In parts of our world, we have Christians who are living a life where they're (by their choices) writing the blank check that may get cashed any day if they're found out.  The check that says, "I'm going to be bold in my faith.  I'm going to spread the gospel...even if it kills me."  Perhaps even more scary, "even if it hurts really bad for a really long time."  There's a peace in death.  Sometimes sacrifice demands a longer fortitude, like our prisoners of war.  For the tippy-part-of-the-spear in our military and some of our first responders, they write the same blank check and have it hanging over their heads when they go to work.  

It can be 
patient.
As a public safety guy, I can get my head around sacrifice, ultimate sacrifice.  In our culture, there's a heroic "at least I died running into a burning building to save a baby" or "I dove on the grenade to save my teammates" ethic.  We present medals, bestow honor, and hold up the heroes who were braver longer than all those around them.  Those who were willing to stand in the breach and were willing to sacrifice all...over and over again.  Having served big chunks of my adult life in professions where pain and death were possibilities...I've got a sense of sacrifice.  I've seen it firsthand.  I've heard of it second hand.  We've all watched it on the big screen.  

It can be
generational.
As a dad, I'm not sure I can get my head around sacrifice.  There are situations where I can say, "boy, if I were there, I'd take a bullet for them" or "man, if I had to trade my life for theirs...I would."  I've never had a situation or a thought, "may I'd trade my child's wellbeing for someone else"...not once...not for a moment.  When you think of the kind of sacrificial "For God so loved the world that He gave His only begotten Son, that whoever believes in Him should not perish but have everlasting life" love.  Wowzer...if that doesn't make you a believer, I don't know what would.  I can't get my head around sacrificing my child.  Myself, sure.  My co-worker, sure.  My boss, sure.  My friend, sure.  My child...not so much.  

Sometimes
it wears a
cape.
As we tone down the message here for a minute, can I/do I/would I/will I sacrifice my ego...my desires for the greater good of taking care of and providing for my family.  Meeting their needs before and above my own.  That's our calling as parents, as spouses.  As Christians.  Perhaps that's the definition of adulthood, or our mile marker that tells us that we're mature.  Beyond the "hard" physical sacrifice where we trade blood (a little or all of it) for a greater good, there's another, slower-burning kind of sacrifice.  Think about the parent or caregiver who sets aside their own dreams, hopes, or hobbies to provide for their family.  I'm not certain which one requires more fortitude or bravery...the sudden sprint onto the bloody beach or the day-in, day-out lifetime slog.  

...or a hero 
mask.
As we wrap it up, this week's challenge is to "sacrifice" your football time, hobby time (or money), your ego, your dreams...for your loved ones.  If we start practicing on the little stuff today, "honey, what would you like to watch," it helps us build the heart and habits of being able and ready to sacrifice on the bigger stuff.  Always wanted to be the vice president of your company?  What about when that runs counter or at too great a cost to be the provider, protector, parent that you've been called to be?  Sometimes that's much harder than our hard-wired catch a bullet for your kid sort of sacrifice.  Practice on the little stuff...so that you can rise to the occasion on the big stuff.  
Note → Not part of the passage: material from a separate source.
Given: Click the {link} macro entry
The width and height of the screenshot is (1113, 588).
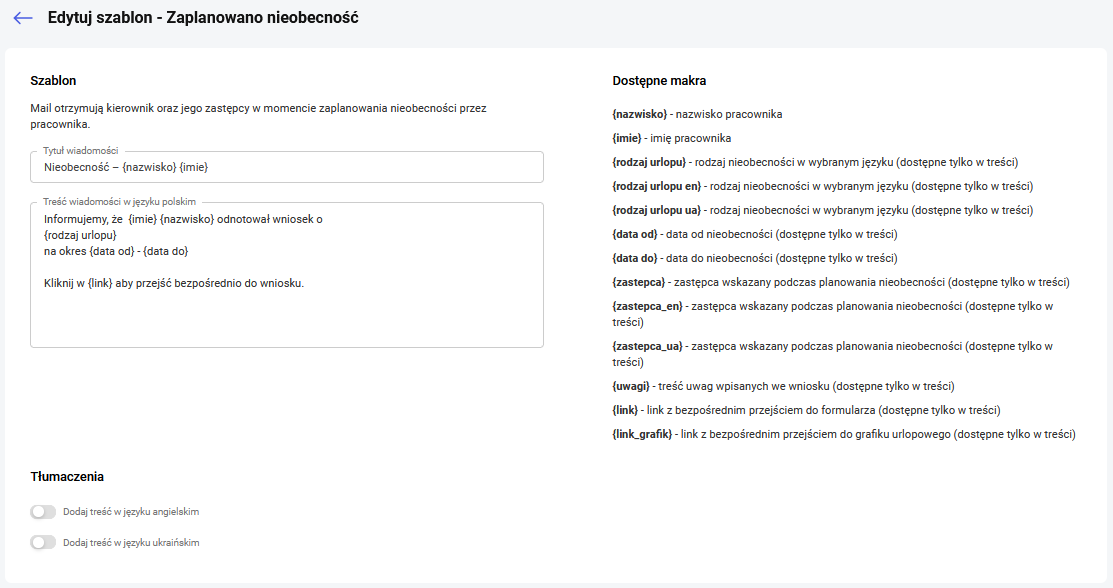Looking at the screenshot, I should (625, 410).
With you in the arena, from ours to yours...Happy Trails!

Call to Action: 

  • Pick out three things you'll sacrifice this week or this season.  Set aside yourself for a minute...lean into your loved ones.  
    • 1 - ___________________ 
    • 2 - ___________________
    • 3 - ___________________
  • DiscussionConsider what you/your family could/would/should (level of commitment) and start/stop/sustain (action) can sacrifice to grow in your love and faith this week.